Here I would like to emphasize just the first conversion: to faith in the living God. Until that moment, Newman thought like the average men of his time and indeed like the average men of today, who do not simply exclude the existence of God, but consider it as something uncertain, something with no essential role to play in their lives. What appeared genuinely real to him, as to the men of his and our day, is the empirical, matter that can be grasped. This is the “reality” according to which one finds one’s bearings. The “real” is what can be grasped, it is the things that can be calculated and taken in one’s hand. In his conversion, Newman recognized that it is exactly the other way round: that God and the soul, man’s spiritual identity, constitute what is genuinely real, what counts. These are much more real than objects that can be grasped. This conversion was a Copernican revolution. (...) Where such a conversion takes place, it is not just a person’s theory that changes: the fundamental shape of life changes.

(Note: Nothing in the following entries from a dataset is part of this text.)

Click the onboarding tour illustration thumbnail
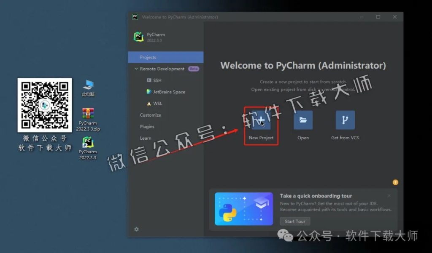This screenshot has height=253, width=432. point(244,208)
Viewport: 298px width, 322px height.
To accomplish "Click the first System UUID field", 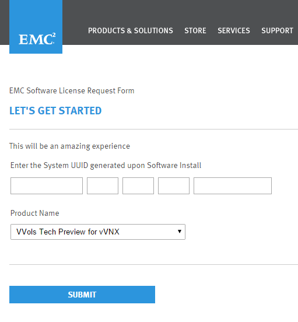I will pyautogui.click(x=47, y=186).
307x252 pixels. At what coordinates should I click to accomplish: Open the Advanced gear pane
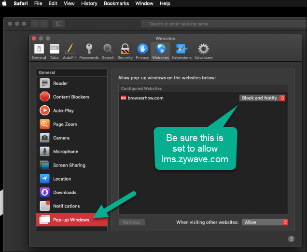(203, 51)
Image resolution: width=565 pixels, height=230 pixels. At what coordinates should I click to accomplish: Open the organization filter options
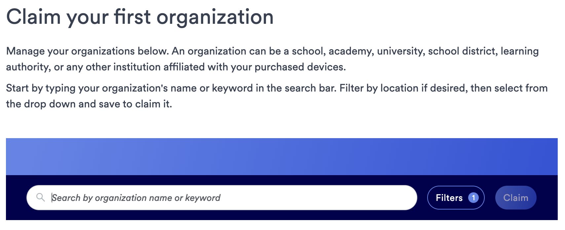(x=456, y=197)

2) CONVERSION TO THE DOGMA: FAITH AS A PATH OF KNOWLEDGE

The second step in Newman's lifelong journey of conversion was overcoming the subjective evangelical position in favour of an understanding of Christendom based on the objectivity of dogma. In this connection I find a formulation from one of his early sermons to be especially significant today: "True Christendom is shown... in obedience and not through a state of consciousness. Thus the whole duty and work of a Christian is made up of these two parts, Faith and Obedience; 'looking unto Jesus' (Heb. 2,9) ... and acting according to His will ... I conceive that we are in danger, in this day, of insisting on neither of these as we ought; regarding all true and careful consideration of the Object of faith, as barren orthodoxy, technical subtlety... and ... making the test of our being religious, to consist in our having what is called a spiritual state of heart..."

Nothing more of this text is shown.